Hot and bothered

ROCK musician Paul Simpson is a scouser who has recently moved to Glasgow, and he finds himself more than a tad perturbed by the culinary delights on offer in his adopted home town.

For the very first time he has been confronted by that darkened, doughy delicacy that is the well-fired roll.

Paul – who has played with several bands, including The Teardrop Explodes – notes that the rolls are promoted as being baked at a higher temperature.

“Higher temperature than what?” he wonders. “The surface of the sun?”

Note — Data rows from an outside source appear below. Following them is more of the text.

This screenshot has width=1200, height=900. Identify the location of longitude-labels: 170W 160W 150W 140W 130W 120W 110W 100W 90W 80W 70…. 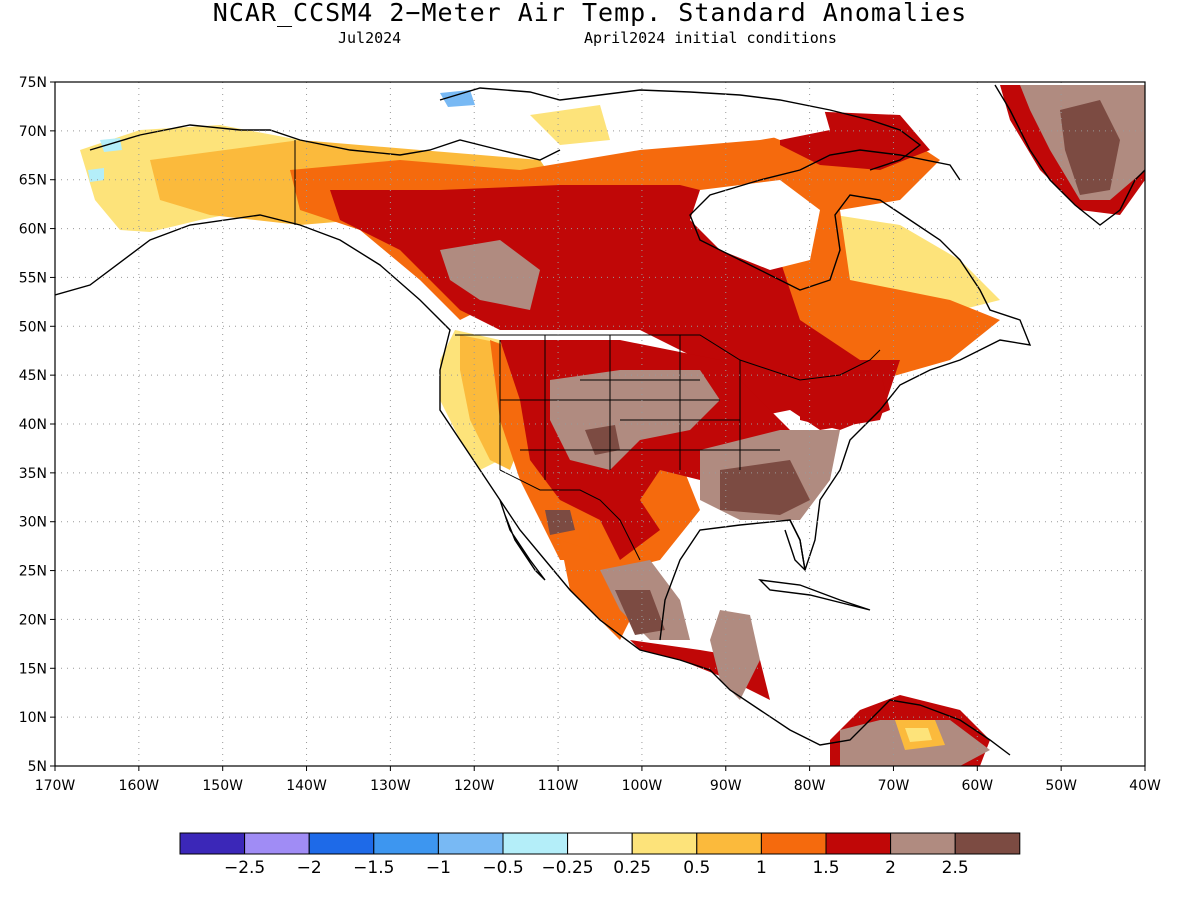
(598, 780).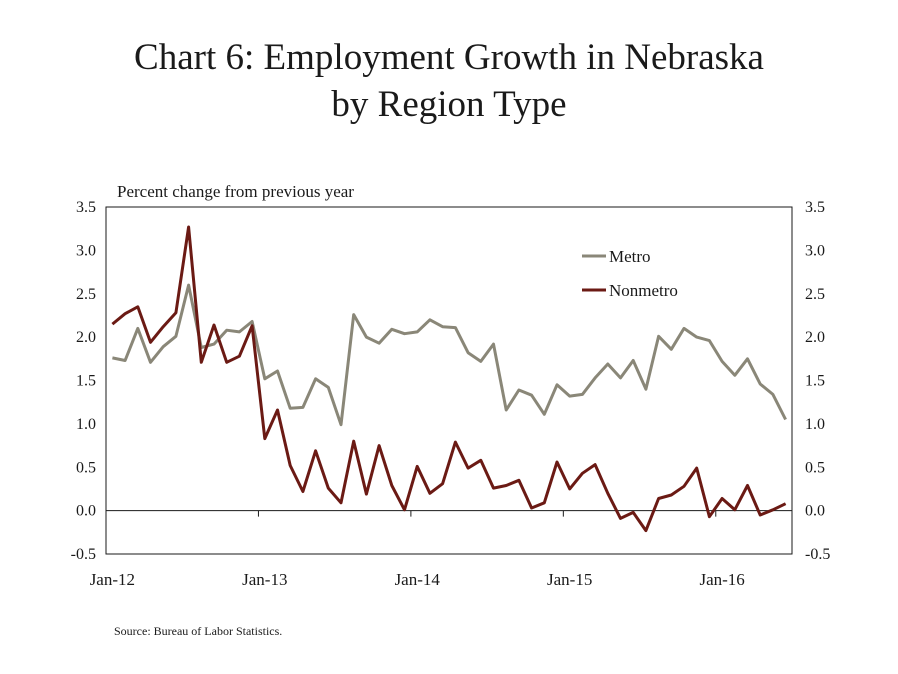  What do you see at coordinates (86, 382) in the screenshot?
I see `y-tick-label-left: 1.5` at bounding box center [86, 382].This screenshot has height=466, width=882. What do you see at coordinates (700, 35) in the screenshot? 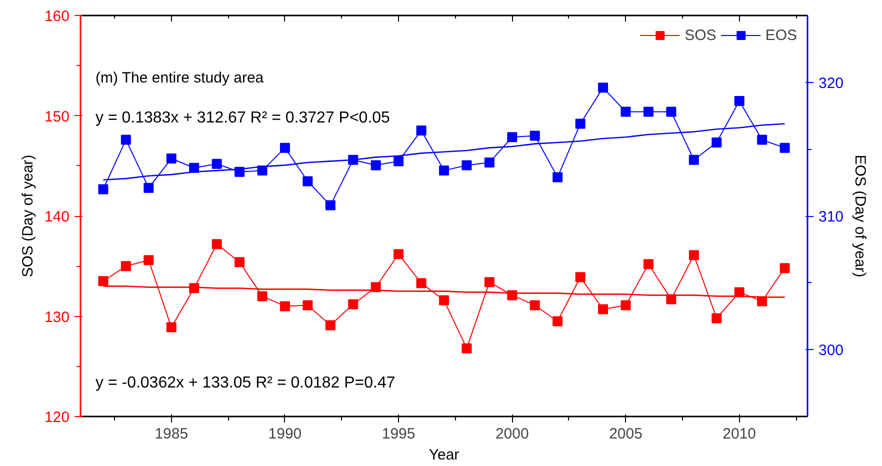
I see `legend-label: SOS` at bounding box center [700, 35].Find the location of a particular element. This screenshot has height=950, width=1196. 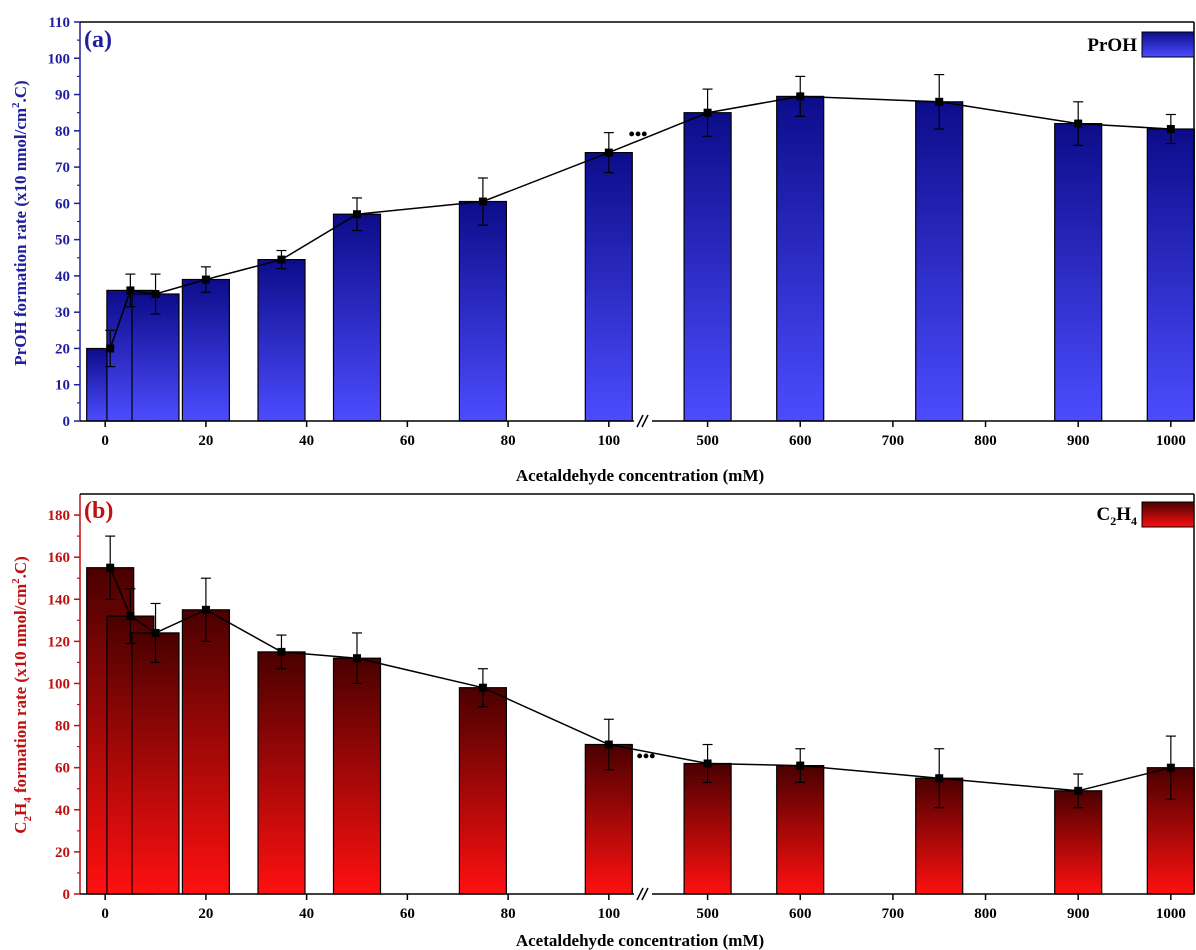

panel-a-label: (a) is located at coordinates (98, 40).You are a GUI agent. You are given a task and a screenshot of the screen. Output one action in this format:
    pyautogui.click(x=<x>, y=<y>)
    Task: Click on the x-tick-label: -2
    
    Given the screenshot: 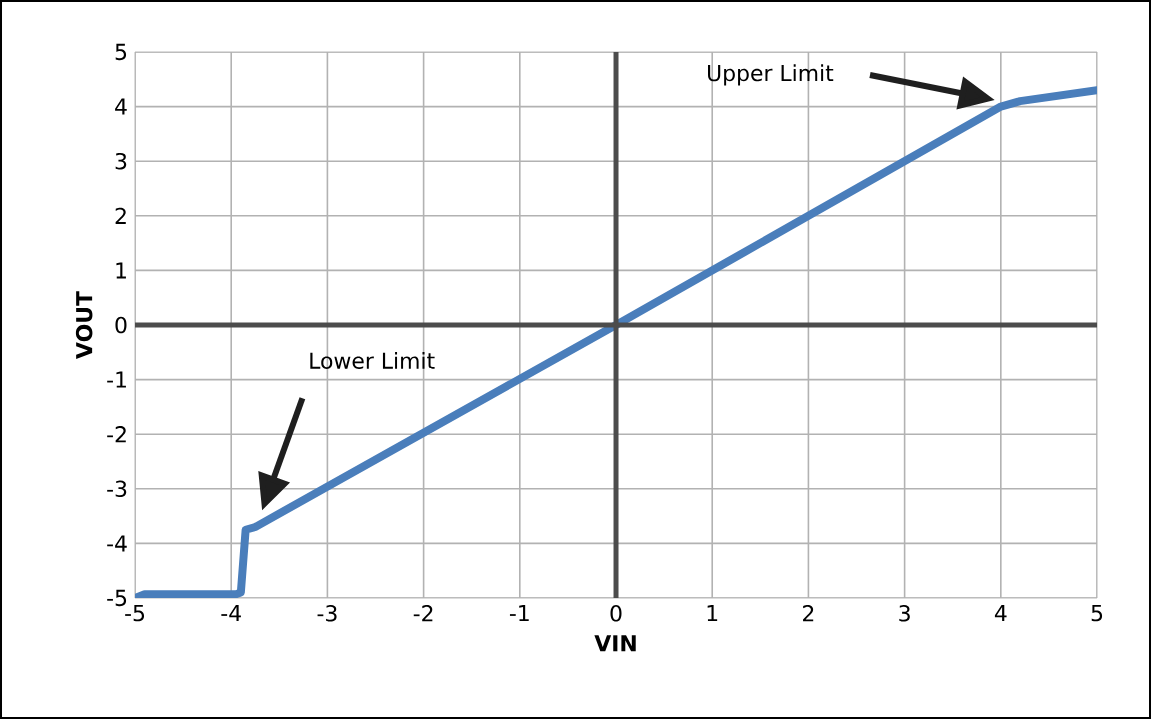 What is the action you would take?
    pyautogui.click(x=423, y=614)
    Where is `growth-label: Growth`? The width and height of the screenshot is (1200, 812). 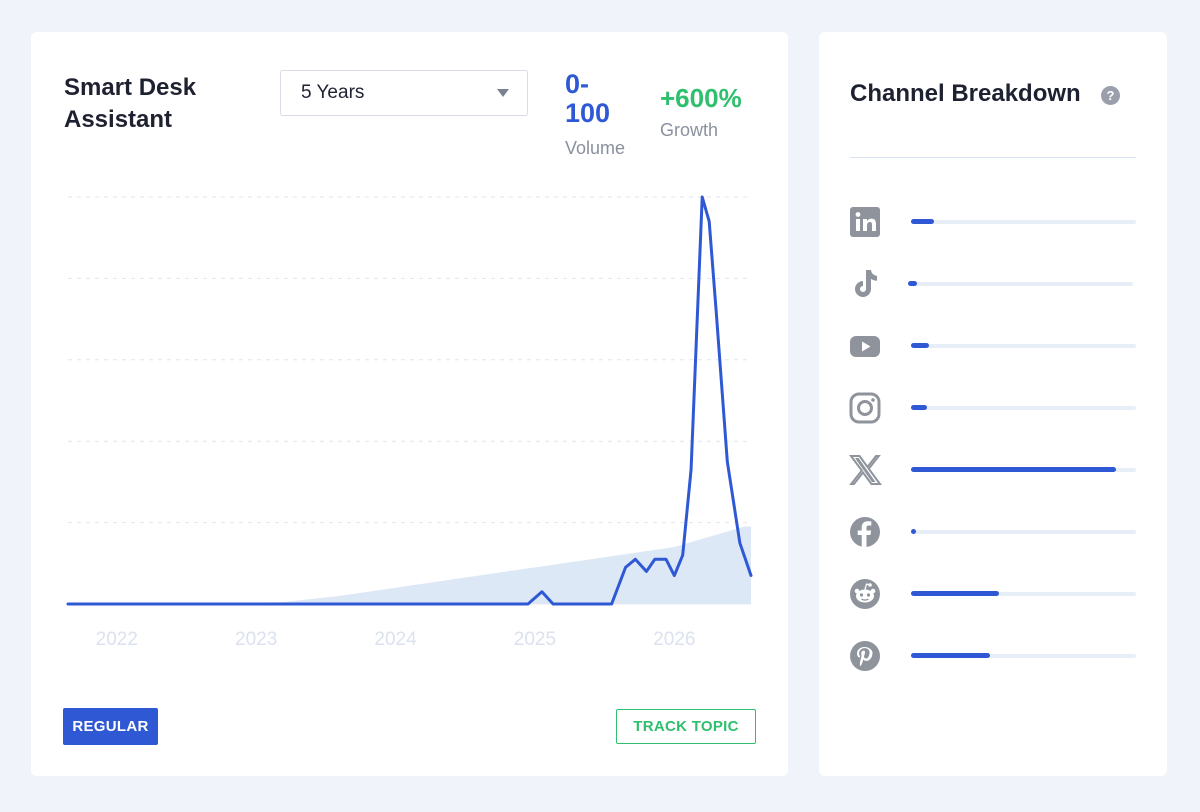 growth-label: Growth is located at coordinates (690, 130).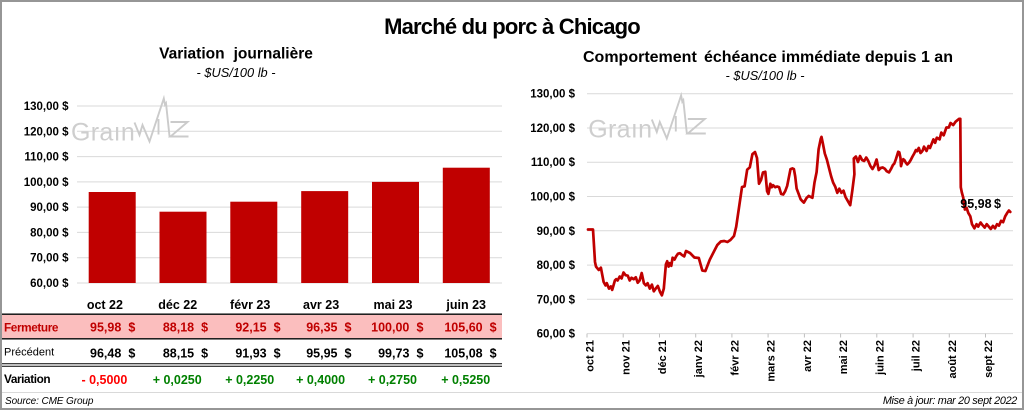  I want to click on svg-text: août 22, so click(953, 360).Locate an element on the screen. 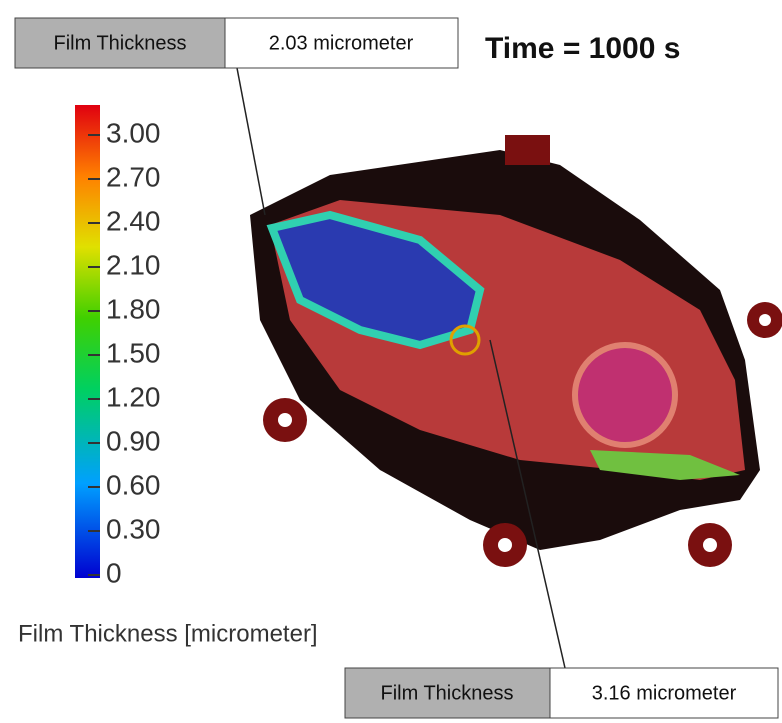  colorbar-title: Film Thickness [micrometer] is located at coordinates (168, 634).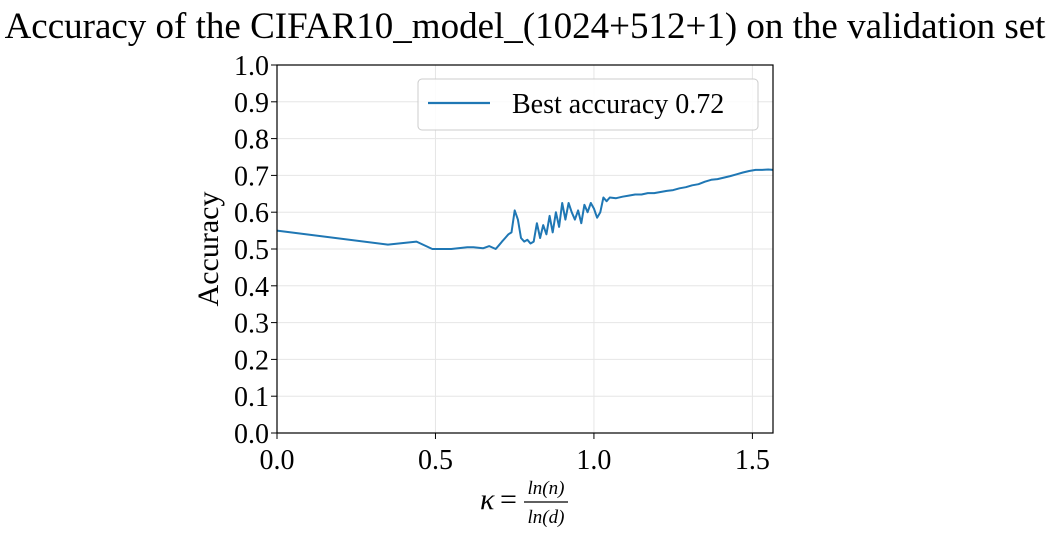  What do you see at coordinates (752, 460) in the screenshot?
I see `x-tick-label: 1.5` at bounding box center [752, 460].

After studying the list of goodies that go into making each roll, he adds: “That's a long list of ingredients… for carbon.”

Soul trader

EARLIER this week Stewart Daniels from Cairneyhill was listening to his car radio, when Aretha Franklin’s 1985 hit ‘Who’s Zoomin’ Who?’ started playing.

At which point Stewart realised that not only was Aretha a fairly decent soul singer.

She was also an advanced economic thinker when it came to predicting the future of office work.

Travel arrangements

HISTORY teacher Ken Dinham was once explaining to a group of young scholar’s in Glasgow’s East End that British courts used to punish criminals by shipping them off to Australia.

“That wis pure daft,” piped up one young chap, who proceeded to explain his outburst.

“Australia’s way better than Britain,” he pointed out. “We shoulda kept the criminals here and sent everyone else o’er tae Oz.”

Traffic jamming

MADCAP malapropisms, continued. The uncle of reader Margaret Thomson arrived home from work a little bit late. He explained that there had been a crash on the main road, and the police had put an accordion round the accident scene.

Party animals

A DIARY yarn about roguish revelries reminds a Milngavie reader of the occasion when two female students from Dundee found themselves discussing a party that had been held the previous night.

“Aye, she passed out stotious ontae the flair,” said one of the young ladies, clearly appalled. “You could even see her nickers!”

Sounding a note of even greater disapproval, her friend replied: “Nickers? At a pairty?”

Dudley do-wrong

A STORY about a hyper intelligent cat reminds Bryce Drummond from Kilmarnock of a dog he owned called Dudley, who could read.

Says Bryce: “He once saw a sign under a leaking roof in a public building, which stated: ‘Attention: Wet Floor’… so Dudley did.”

Delay date

CONSCIENTIOUS reader Beverley Connolly gets in touch to say: “Just a quick reminder for everybody. The second of May is Procrastination Awareness Day.”